On top of that, when you work in fMRI research for a while, there are so many options to make use of the high dimensionality of the accumulating data from different modalities. This necessitates you to focus on some selected operationalizations of the concept you are interested in. New methods for improved data analysis come in by the minute and the pressure to always do something novel is enormous. As a result, you are also pressured to select the most promising route and one may not follow up on things that don’t seem to “work”.
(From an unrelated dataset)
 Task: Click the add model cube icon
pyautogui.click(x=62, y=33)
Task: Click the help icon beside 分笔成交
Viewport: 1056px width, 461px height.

The classic paper might not be a good format for negative results
Taken together, all of this makes me wonder if we should think more outside the box to effectively open the many file drawers. Mandatory publishing of protocols and data is great to evaluate reproducibility because it allows other researchers to take a second look at your gem. Still, leaving the incentive of shooting down the pet theory of your competitors aside, this might not be enough to turn the tide of publishing waves.
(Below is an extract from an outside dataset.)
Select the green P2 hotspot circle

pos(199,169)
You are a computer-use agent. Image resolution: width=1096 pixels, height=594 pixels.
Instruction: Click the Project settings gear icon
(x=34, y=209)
Instead, we may need to develop a new fast-track format for negative results or replications in general. Yes, there are journals committed to publishing such work, but my experiences are mixed so far. I believe that the more fundamental question is: if the classic paper was developed to communicate and promote a positive result given very limited space in print, maybe we need a new format for the digital age with its abundance of big data resources and virtually unlimited space for storage that is better in line with the goal of rapid and unbiased dissemination.
My vision would be to post something similar to a formalized blog post, more like a brief report, linked to a published study protocol and directly to the original paper (both ways!) combined with an open peer review, similar to F1000research. Maybe it could be a two-stage procedure as in a registered report where you don’t get to see the results during the first round. Notwithstanding, for a format like that to gain momentum, it would need to be a) indexed properly, b) more balanced in terms of reviewer choice and c) free to publish or at least not incurring substantial article processing charges. For example, everything that does not get an impact factor assigned would not really count in evaluating my scientific output at a faculty of medicine. Probably, this was determined in the spirit of Galileo Galilei’s “Measure what is measurable, and make measurable what is not so.”
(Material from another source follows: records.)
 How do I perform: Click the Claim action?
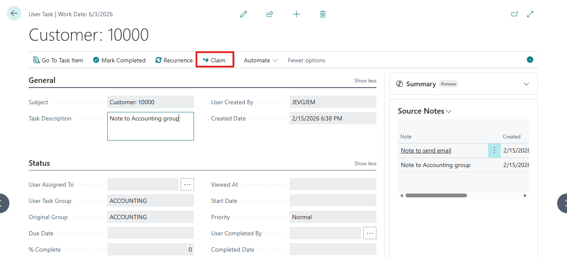pyautogui.click(x=214, y=60)
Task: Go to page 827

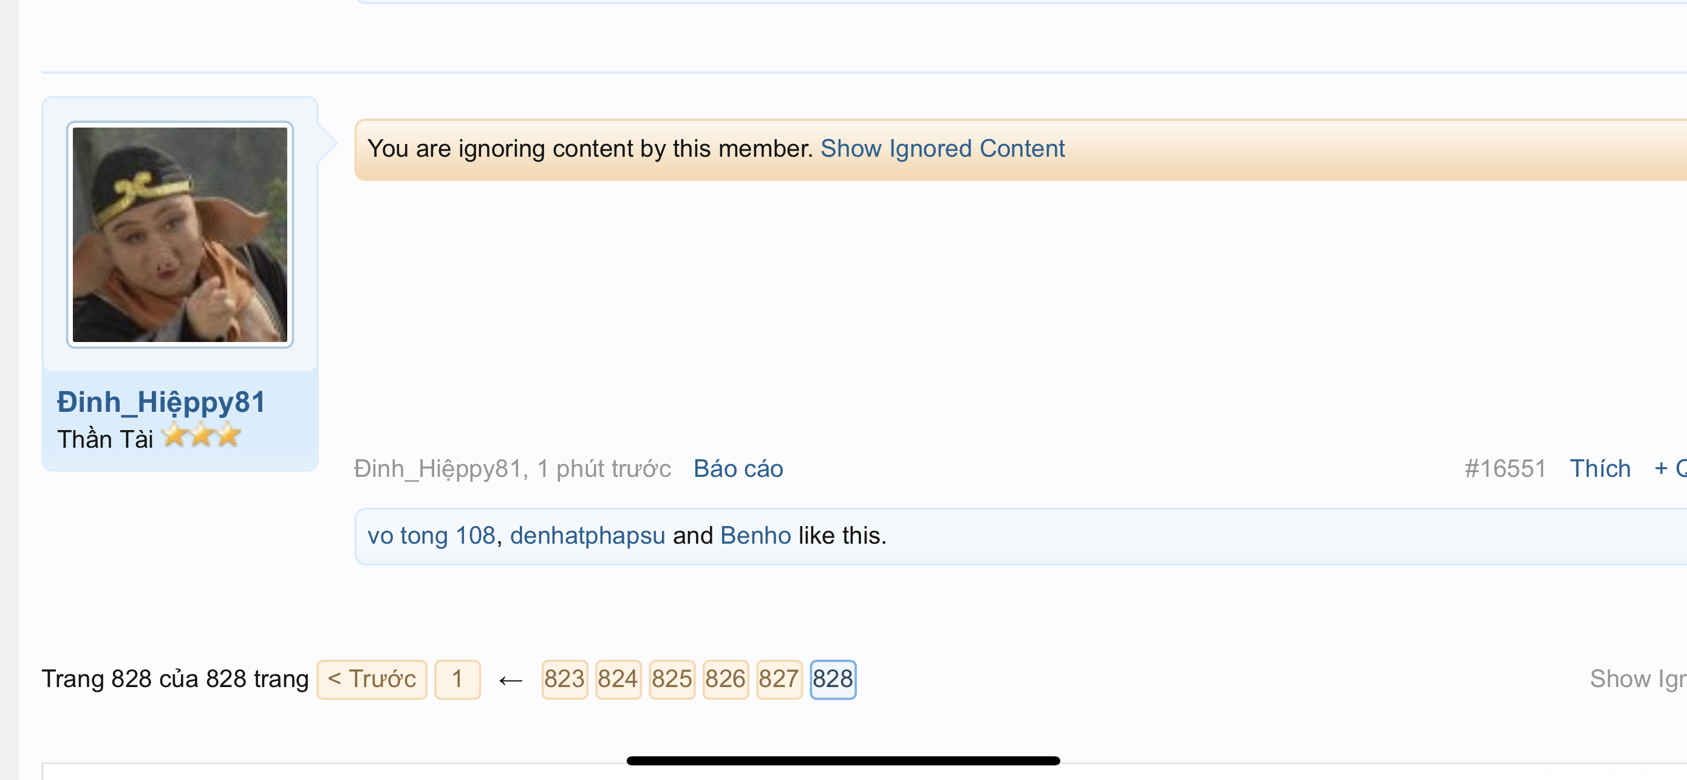Action: (779, 679)
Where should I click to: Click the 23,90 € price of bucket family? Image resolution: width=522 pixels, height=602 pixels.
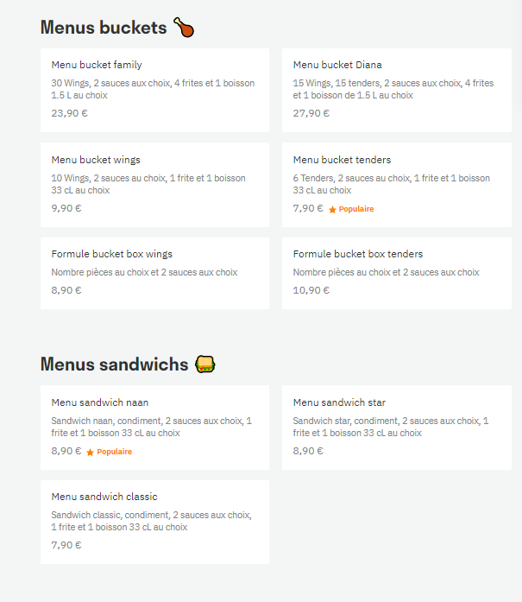tap(69, 113)
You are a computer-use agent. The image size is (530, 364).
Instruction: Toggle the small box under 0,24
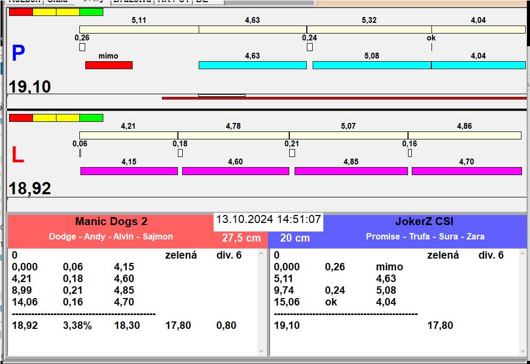click(309, 47)
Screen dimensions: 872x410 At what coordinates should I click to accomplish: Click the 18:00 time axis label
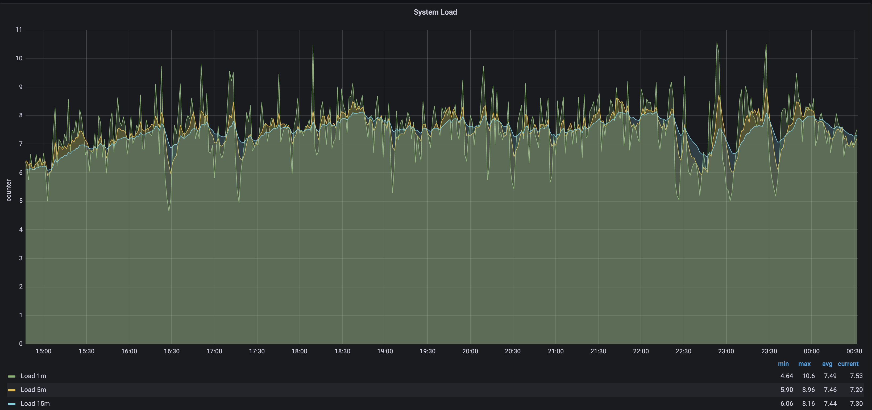(299, 351)
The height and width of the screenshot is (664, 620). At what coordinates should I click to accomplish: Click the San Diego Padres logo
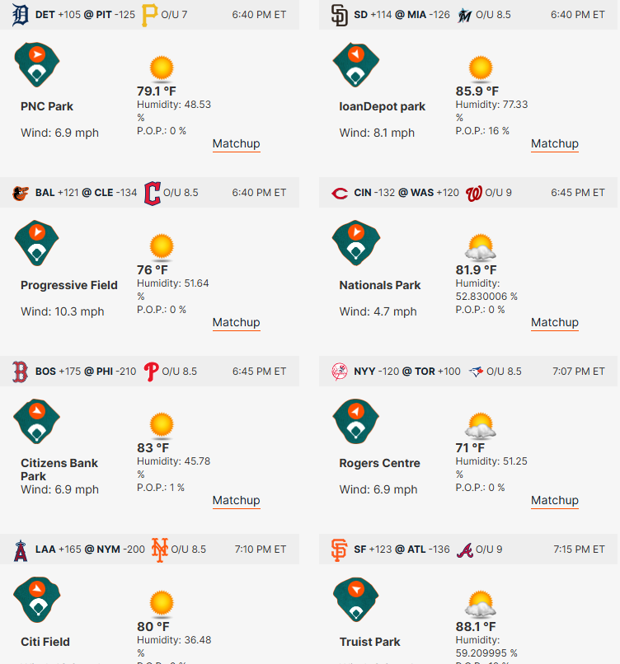point(340,16)
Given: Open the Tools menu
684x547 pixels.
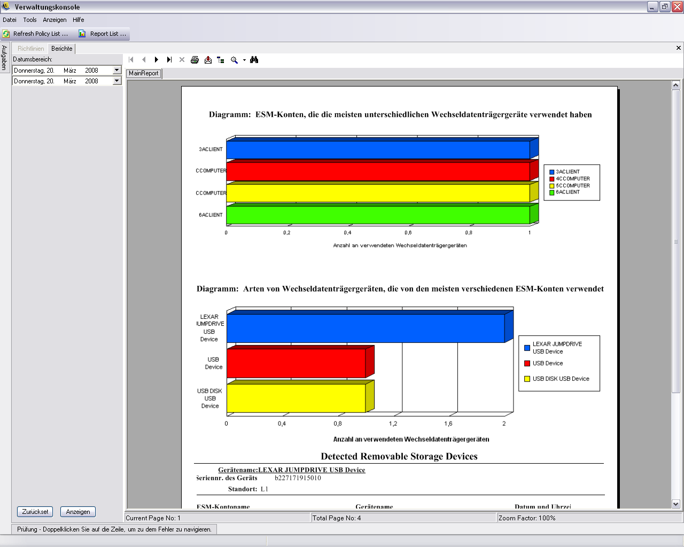Looking at the screenshot, I should click(x=30, y=20).
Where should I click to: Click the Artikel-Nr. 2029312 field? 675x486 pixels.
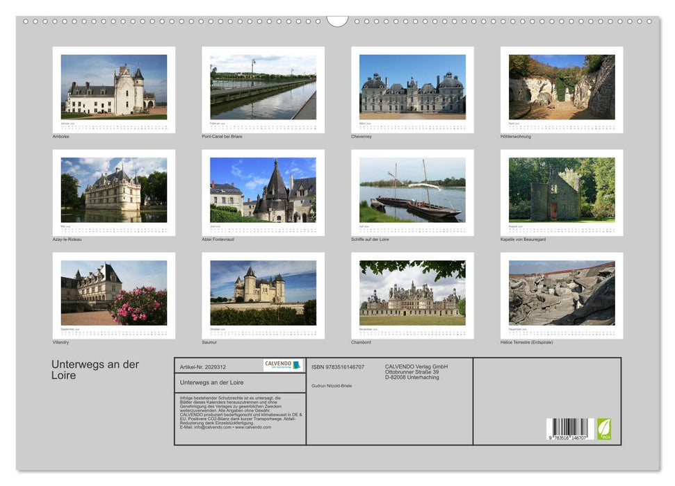(204, 367)
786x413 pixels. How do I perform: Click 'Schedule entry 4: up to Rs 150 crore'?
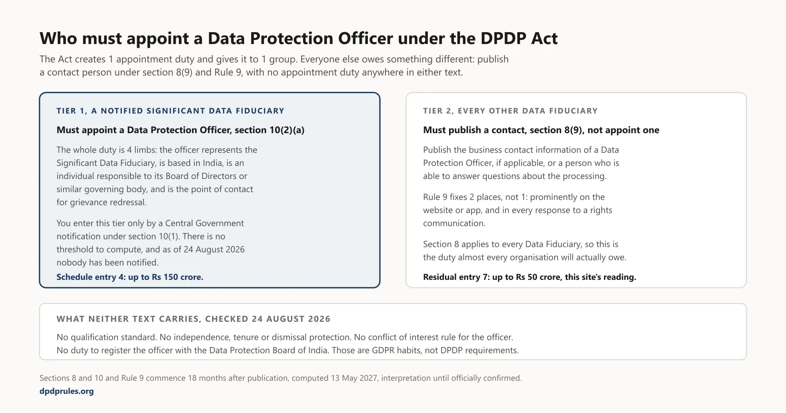coord(130,277)
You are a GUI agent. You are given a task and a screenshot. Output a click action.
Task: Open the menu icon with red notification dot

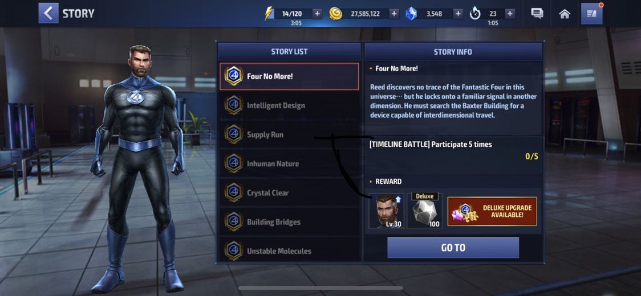click(x=591, y=14)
Same love, different formats?
Arguably, we should have the same love for all our results, but maybe we simply don’t need to have the same format for all of them, at least while we are in a phase of transition in how we do science. I know this sounds a bit contradictory when I write that results shouldn’t be treated differently in the first place. But in fact, they are treated differently for several reasons that are hard to overcome with stats education alone and they can be a heavy burden on a young researcher’s shoulders. Let’s find or build ourselves a new home where every honest p-value is welcome until the RR becomes the new default.
Importantly, there is also one more imperative lesson from the literature classes in school. You better stick to what is right and who/what you love if you want to be remembered for your actions by many generations to come. Keep that in mind when other people talk about maximizing impact. They might be referring to something that will not necessarily last very long.